• [Passage given]:
——————
Wizards of Electromagnetism

There are many practical difficulties that have to be solved in a signal integrity project, but two difficulties have their roots deep in the fundamentals of Maxwell’s equations.

One is obvious: each 0 or 1 pulse is actually an electromagnetic wave that travels at finite speed. The speed is named after as that famous electromagnetic wave: light. In vacuum, this universal speed limit is about one inch per 84.7 picoseconds, or one centimeter per 33.4 picoseconds. For striplines in FR4 board it’s about half that. Although the wave is guided by the copper trace, the wave travels in the insulating material surrounding the trace. The speed is set by the dielectric properties called permeability and permittivity:

c = (μ₀μ_rε₀ε_r)^−0.5

(The wave does penetrate the copper somewhat, but it dies away exponentially from the metal surface, with a decay constant equal to the skin depth.)

But another fundamental limitation is also related to these dielectric material properties. The relative magnitudes of the electric field E and the magnetic intensity H are called the impedance, defined by Z=E/H. The impedance for free propagation is:

Z = (μ₀μ_r/ε₀ε_r)^0.5

For vacuum, this is about 377 Ω and for FR4 it’s about half that. (Hence the retro graphic at the head of this post: the old color code for a five-band 377 Ω resistor was orange-purple-purple-black) For a guided wave, the impedance is generally less than that for free propagation. You can divide the free propagation impedance by a unitless geometrical form factor that is a function of various dimensional ratios of the cross-section of the wave guide. Often the function contains a logarithm of the geometric ratios and its value varies only slowly with aspect ratio. For practical geometries, the form factor is a smallish number say between 1 and 10. FR4 and a form factor of 4 would lead to an impedance of about 50 Ω.
——————
Some records

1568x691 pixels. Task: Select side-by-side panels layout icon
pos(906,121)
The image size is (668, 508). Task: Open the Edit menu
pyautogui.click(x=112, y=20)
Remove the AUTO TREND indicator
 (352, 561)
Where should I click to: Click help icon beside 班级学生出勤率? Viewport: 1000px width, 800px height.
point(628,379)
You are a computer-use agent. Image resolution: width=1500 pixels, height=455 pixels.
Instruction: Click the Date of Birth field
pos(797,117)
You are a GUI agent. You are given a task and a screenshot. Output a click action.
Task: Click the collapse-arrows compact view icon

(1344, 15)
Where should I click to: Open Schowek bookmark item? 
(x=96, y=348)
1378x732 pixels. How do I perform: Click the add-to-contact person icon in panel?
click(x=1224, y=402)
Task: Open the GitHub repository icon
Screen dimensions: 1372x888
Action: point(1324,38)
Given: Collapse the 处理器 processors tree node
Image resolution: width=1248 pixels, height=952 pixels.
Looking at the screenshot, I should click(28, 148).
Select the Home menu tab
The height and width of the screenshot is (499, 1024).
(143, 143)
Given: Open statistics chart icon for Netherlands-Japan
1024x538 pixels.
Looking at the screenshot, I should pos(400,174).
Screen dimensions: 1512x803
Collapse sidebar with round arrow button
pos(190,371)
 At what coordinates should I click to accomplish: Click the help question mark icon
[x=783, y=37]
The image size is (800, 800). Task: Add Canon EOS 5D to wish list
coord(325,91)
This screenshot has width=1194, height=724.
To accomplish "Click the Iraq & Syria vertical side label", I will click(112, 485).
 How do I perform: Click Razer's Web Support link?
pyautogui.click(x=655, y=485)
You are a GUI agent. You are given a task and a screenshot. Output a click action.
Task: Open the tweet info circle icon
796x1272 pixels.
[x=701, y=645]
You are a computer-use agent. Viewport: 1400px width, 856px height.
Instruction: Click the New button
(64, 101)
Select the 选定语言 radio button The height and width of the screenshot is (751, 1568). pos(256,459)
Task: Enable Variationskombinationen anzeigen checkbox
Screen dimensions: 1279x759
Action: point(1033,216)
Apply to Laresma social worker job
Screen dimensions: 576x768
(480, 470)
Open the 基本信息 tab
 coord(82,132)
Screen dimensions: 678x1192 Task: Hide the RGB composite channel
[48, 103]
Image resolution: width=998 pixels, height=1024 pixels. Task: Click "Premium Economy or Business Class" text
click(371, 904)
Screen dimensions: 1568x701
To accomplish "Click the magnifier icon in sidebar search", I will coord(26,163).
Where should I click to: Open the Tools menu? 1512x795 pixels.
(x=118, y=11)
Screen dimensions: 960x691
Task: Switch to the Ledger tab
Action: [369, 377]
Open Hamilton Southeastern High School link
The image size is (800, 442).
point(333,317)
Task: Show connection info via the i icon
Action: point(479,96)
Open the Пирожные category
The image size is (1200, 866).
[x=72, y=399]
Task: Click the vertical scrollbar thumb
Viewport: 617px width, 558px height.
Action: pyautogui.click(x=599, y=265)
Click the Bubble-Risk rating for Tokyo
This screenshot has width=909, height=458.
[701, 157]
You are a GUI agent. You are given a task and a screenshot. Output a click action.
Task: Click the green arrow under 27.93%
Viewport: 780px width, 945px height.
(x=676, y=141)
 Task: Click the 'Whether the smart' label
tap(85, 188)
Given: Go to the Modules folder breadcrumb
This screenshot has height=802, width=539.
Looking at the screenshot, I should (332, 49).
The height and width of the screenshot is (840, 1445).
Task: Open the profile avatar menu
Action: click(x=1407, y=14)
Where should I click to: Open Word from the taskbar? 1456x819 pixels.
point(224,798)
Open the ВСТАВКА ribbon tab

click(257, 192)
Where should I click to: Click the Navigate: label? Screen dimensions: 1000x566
——————
• [Written tasks]:
- 1) According to the signal integrity passage, what is the approximate impedance for free propagation in vacuum?
- 2) Pick up the signal integrity passage after its last sentence and carry it on.
You won't need the items to do what is asked.

• [Replies]:
- 1) About 377 Ω.

- 2)
All very well, but why should you care about impedance?

Just as light partly reflects and partly transmits at the impedance change between air and window glass, so your signal will partly reflect of off impedance changes along your trace. (Actually, optical folk usually talk about refractive index, n = Z₀/Z, rather than the impedance itself.) The reflected energy will bounce up and down the line and arrive at your receiver later than the main, direct pulse. Like a latecomer at the theater, this energy will corrupt the flow of information. Communication engineers call this multipath effect “inter symbol interference” or ISI. To minimize reflections and interference, you have to match the output impedance of the transmitter to the interconnect impedance, keep the impedance constant throughout the length of the interconnect, and match the interconnect impedance to the input impedance of the receiver.

Analogy of digital pulse to light

 More info on this topic at our January 15th, 2009 webcast “Back to Basics: Measurement-Based Channel Modeling for Signal Integrity using Agilent ADS”

Hope to see you there!

When Dorothy arrives in Oz, she says to her dog, “Toto, I’ve a feeling we’re not in Kansas any more.”
 
Likewise, digital electronic engineers like yourselves are being thrown from your world of ones and zeros into a microwave “Oz” – with its splendid but puzzling reflections, impedances, and electromagnetics — and you’re saying “Toto, I’ve a feeling we’re not in binary any more.”
 
You’re right.

Hopefully this blog will prove a more reliable guide than the Lion, the Tin Man and the Scarecrow. We’ll try to help you become the Wizard of Electromagnetism.

In this first post, I’ll reference the posting that inspired this blog. It honored James Clerk Maxwell, born June 13th, 1831 in Edinburgh, Scotland, UK (also the birthplace, by the way, of Alexander Graham Bell). Maxwell synthesized previously unrelated observations, experiments, and equations of electricity, magnetism, and optics into a consistent theory and set of equations—Maxwell’s equations—demonstrating that electricity, magnetism and even light are all manifestations of the electromagnetic field.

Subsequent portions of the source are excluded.